1. A system for the exchange of information via electromagnetic transmission and reception between a fixed location interrogator comprising a data signal processing means and a transponder moving in the vicinity of said interrogator, said system comprising:

means at said interrogator for periodically transmitting trigger pulses;

means, comprising storage means at said transponder, responsive to a first received one of said trigger pulses for transmitting a first data message derived from data contained by said storage means at the time that said first trigger pulse is received;

means at said interrogator for receiving said first data message and responsive to the receipt thereof for generating and transmitting a second data message;

means at said transponder for receiving said second data message and for storing data derived from said second data message in said storage means;

means at said interrogator for transmitting a second trigger pulse a predetermined period of time after said first trigger pulse, the predetermined period of time being of sufficient length to permit the storage in said storage means of data derived from said second message; and

means at said transponder for transmitting a third data message responsive to said second trigger pulse, said third data message comprising data derived from the data contained by said storage means at the time of said second trigger pulse.
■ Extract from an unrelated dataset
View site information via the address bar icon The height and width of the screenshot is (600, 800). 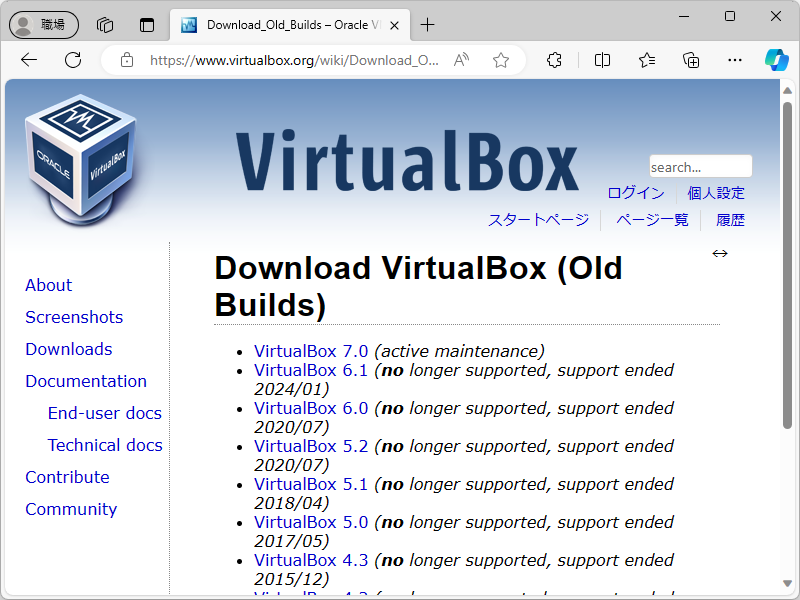coord(127,60)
2. The system of claim 1 comprising means for analyzing said third data message to determine the proper operation by said transponder in response to said second data message.

3. The system of claim 2 wherein said interrogator comprises means for deriving said second data message from said first data message.

4. The system of claim 3 wherein said interrogator comprises means for deriving said second data message from said first data message and data from weigh in motion apparatus.

5. The system of claim 3 wherein said interrogator comprises means for deriving said second data message from said first data message and data relating to roadway use tolls.

6. A fixed location interrogator for exchanging information with a transponder, comprising a storage means, moving in the vicinity of said interrogator, said interrogator comprising:

antenna means for transmitting and receiving signals conveyed by electromagnetic radiation;

means for periodically transmitting a first trigger pulse via said antenna means;

means for receiving a first data message from said transponder and responsive to the receipt thereof for generating and transmitting a second data message via said antenna means;

means for transmitting a second trigger pulse via said antenna means a predetermined period of time after the transmission of said second data message; and

means for receiving a third data message via said antenna means and for determining from the content of said third data message the proper operation by said transponder in response to said second data message.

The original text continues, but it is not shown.